Linux is a full-featured UNIX® implementation. The main design criteria of the Linux kernel is the throughput while realtime and predictability is not an issue. The main handicap to consider Linux as a realtime system is that the kernel is not preemptable; that is, while the processor executes kernel code, no other process or event can preempt kernel execution.
Although Linux is not a realtime system, it has some features, already included in the mainstream source code or distributed as patch files, designed to provide realtime to Linux. These are the features described in this section.
From the programmer point of view, there are two main programming paradigms to build a realtime application: weight-processes (normal UNIX processes) and lightweight-processes (known as threads or LWP).

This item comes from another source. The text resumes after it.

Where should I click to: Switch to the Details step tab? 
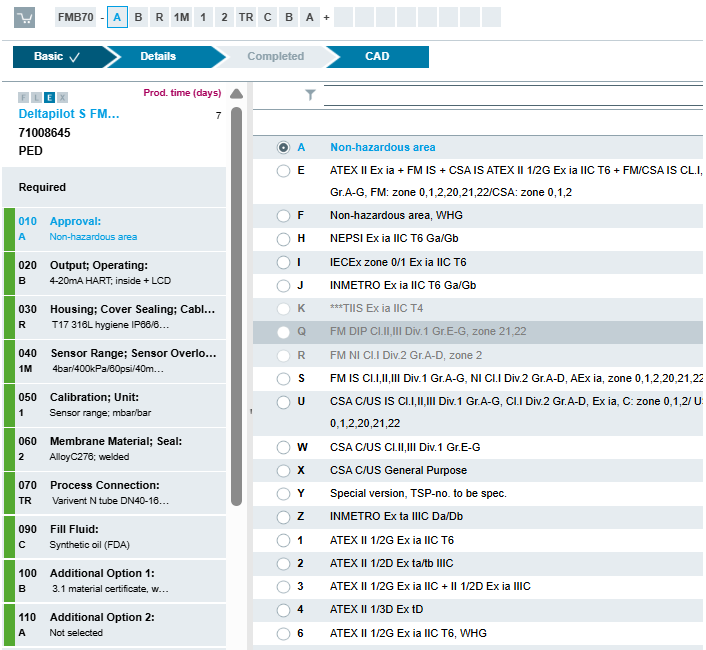coord(158,57)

Linux provides support for both execution environments, mostly based on POSIX standards 1003.b and 1003.c respectively.
Most of the realtime extensions are not included into the standard "C" library "libc". These system calls are implemented and distributed in in the GNU "C" library (glibc) but are located in a separate library file called "librt". Therefore, to compile a program that makes use of realtime features, the compiler must be invoked flag the "-lrt".
From the very first versions of Linux, the scheduler was realtime POSIX compatible. It supports, among others, the fixed priority (SCHED_FIFO) policy, which is the base feature to build a realtime systems. It also provides the POSIX required: SCHED_RR and SCHED_OTHER. The range of priorities is [0..99].
A lot of work has been done to improve the performance of the scheduler through a careful design which yield to a new scheduler code and structure. Next stable Linux kernel (2.4.19), as well as unstable kernel development (2.5.x), will replace the old scheduler code with an improved "O(1) scheduler" developed by Ingo Molnar . This new scheduler is able to manage a large number of processes with no overhead degradation.